Headlines (News Releases)
Laurier welcomes the Ontario government’s 10-year infrastructure plan
Communications, Public Affairs & Marketing
Jun 24/11| For Immediate Release
Brian Rosborough, Director of Government Relations
Kevin Crowley, Director, Communications & Public Affairs
WATERLOO – Wilfrid Laurier University today welcomed Ontario’s new 10-year infrastructure plan, which commits to continued investment in university infrastructure.
“Universities are the drivers of a knowledge-based economy,” said Laurier President and Vice-Chancellor Max Blouw. “The government’s investment in university and research infrastructure is an investment in the social and economic prosperity of Ontario.”
Released today by Ontario Infrastructure Minister Bob Chiarelli, the plan commits to total public infrastructure investment of $35 billion over the next three years and long-term planning for provincial infrastructure that will include universities and research infrastructure for the first time. It reflects the 2011 provincial budget commitment to create an additional 60,000 spaces at Ontario universities and colleges by 2015-16 and the government’s goal of a 70 per cent attainment rate for post-secondary education.
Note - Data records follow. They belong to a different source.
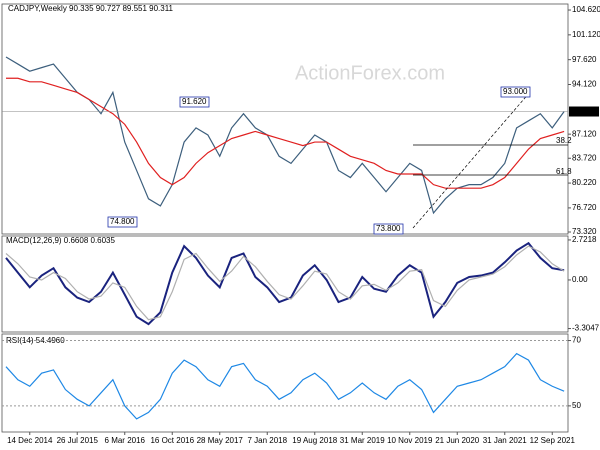  What do you see at coordinates (586, 10) in the screenshot?
I see `y-tick-label: 104.620` at bounding box center [586, 10].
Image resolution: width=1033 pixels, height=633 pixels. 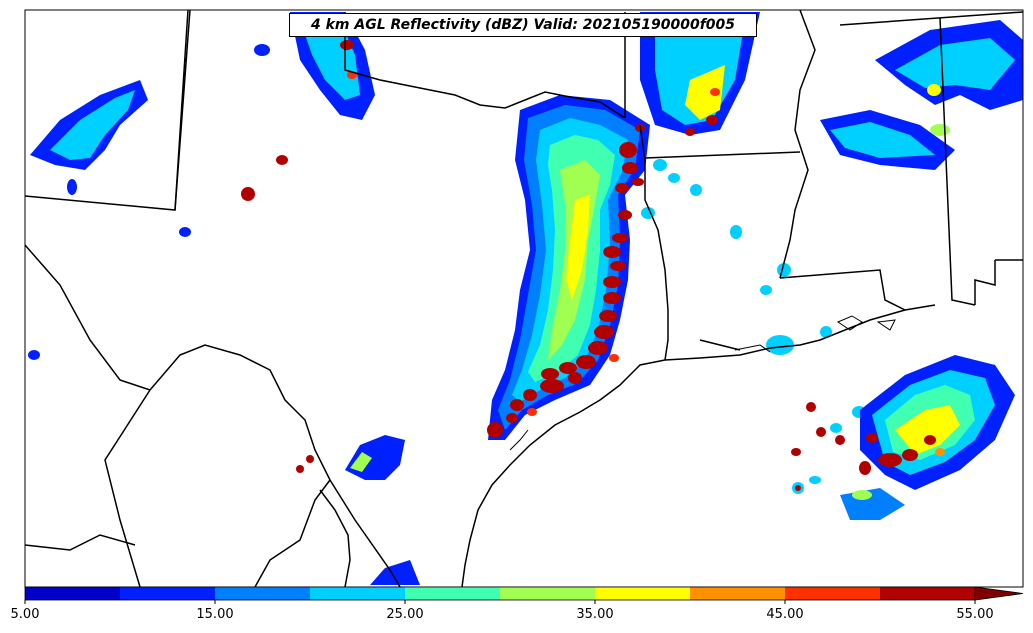 What do you see at coordinates (702, 383) in the screenshot?
I see `coastal-features` at bounding box center [702, 383].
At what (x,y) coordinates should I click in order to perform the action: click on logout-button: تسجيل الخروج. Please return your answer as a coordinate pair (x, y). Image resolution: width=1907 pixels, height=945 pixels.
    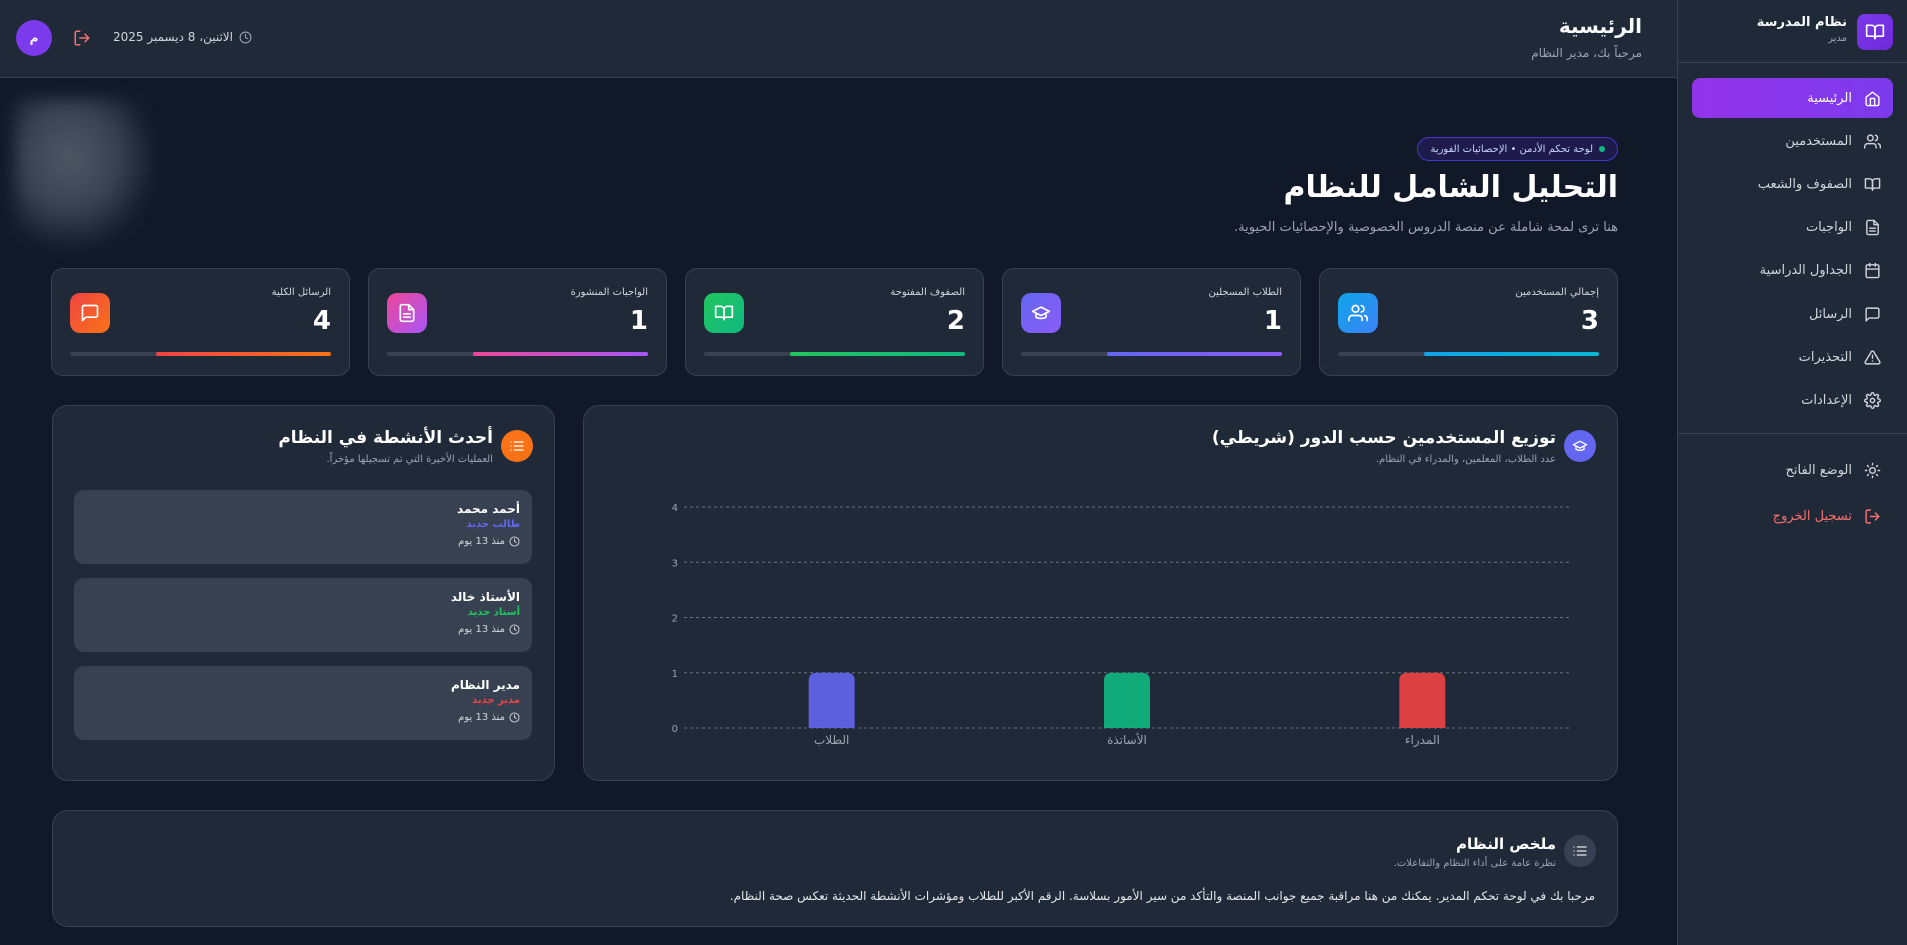
    Looking at the image, I should click on (1792, 516).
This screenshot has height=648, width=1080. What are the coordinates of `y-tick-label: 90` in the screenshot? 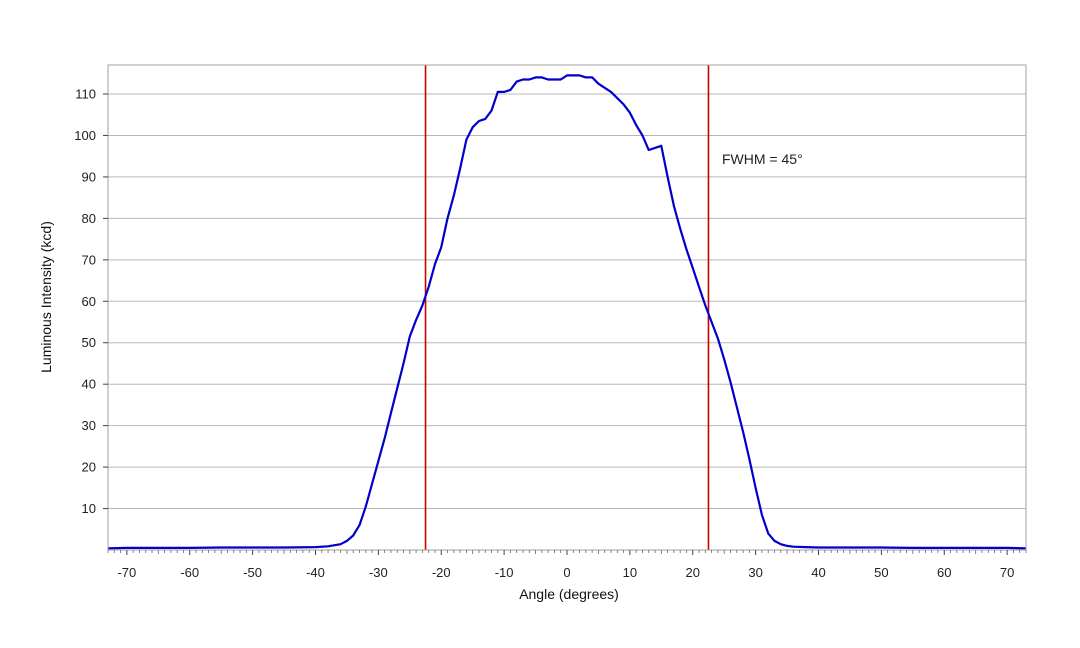 It's located at (89, 176).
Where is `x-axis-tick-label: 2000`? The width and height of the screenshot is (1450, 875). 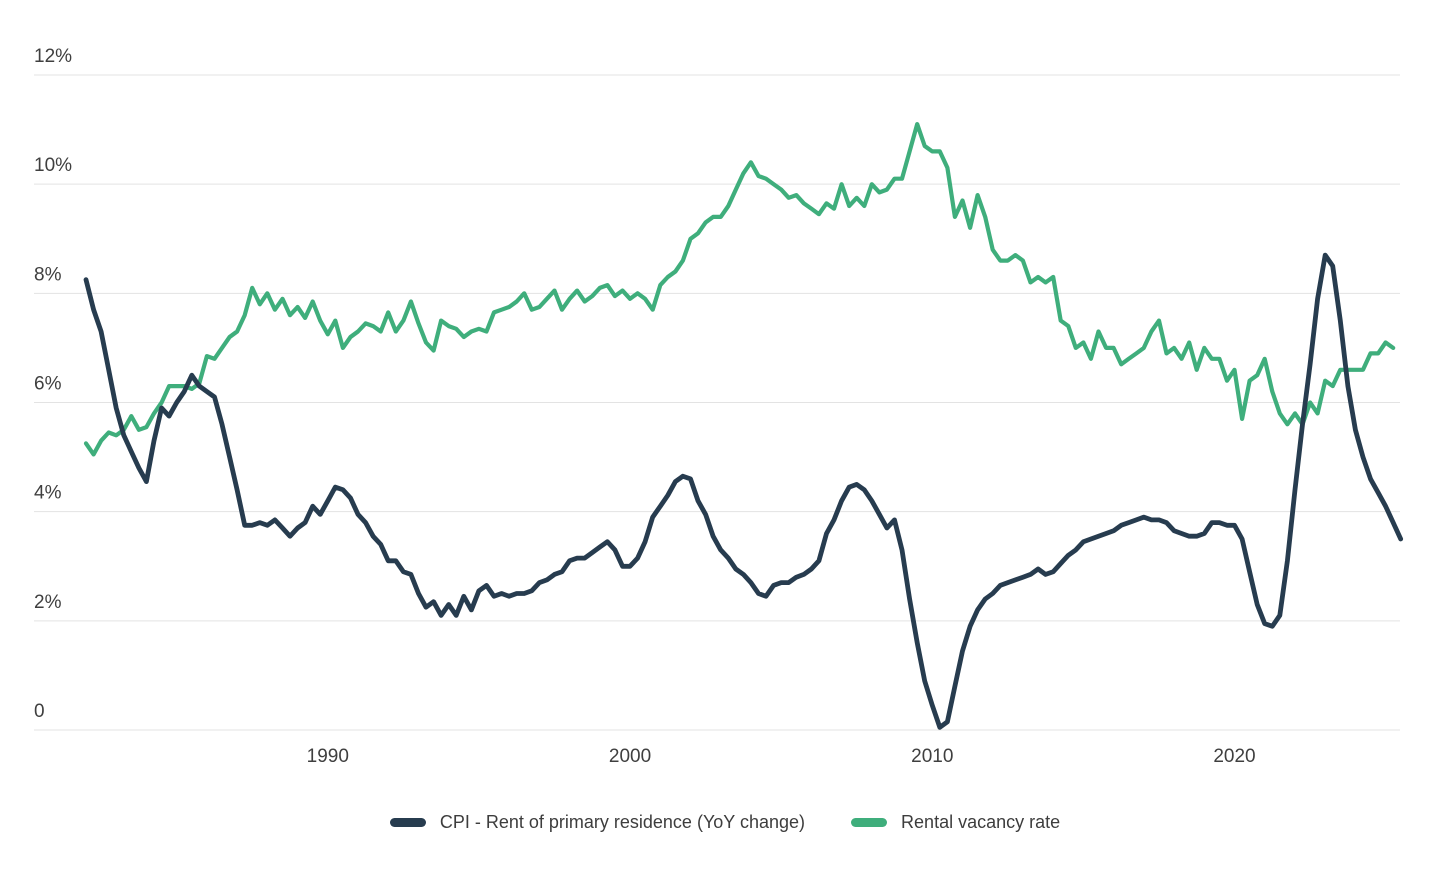
x-axis-tick-label: 2000 is located at coordinates (630, 756).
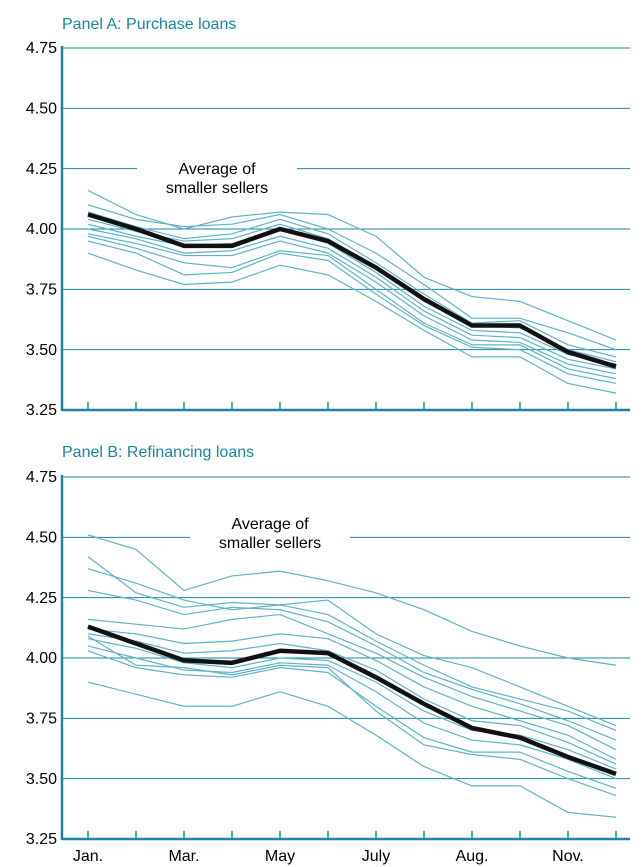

The plan also commits to introducing a new “satellite” campus policy framework that will manage growth in the system and give priority to new campuses in areas where growth is expected to be concentrated. Already a multi-campus university, Laurier is proposing the creation of a new campus in Milton, Ontario, which is Canada’s fastest growing municipality.
“Ontario’s post-secondary education system is experiencing phenomenal growth,” said Blouw. “Creating new campuses where the demand is greatest will bring quality teaching and learning to more students and strengthen Ontario’s post-secondary education system.”
On June 20, 2011, the Government of Ontario announced an investment of $72.6 million in the new Global Innovation Exchange (GIE) facility at Laurier’s Waterloo campus, which is the largest single capital investment in the university’s 100-year history.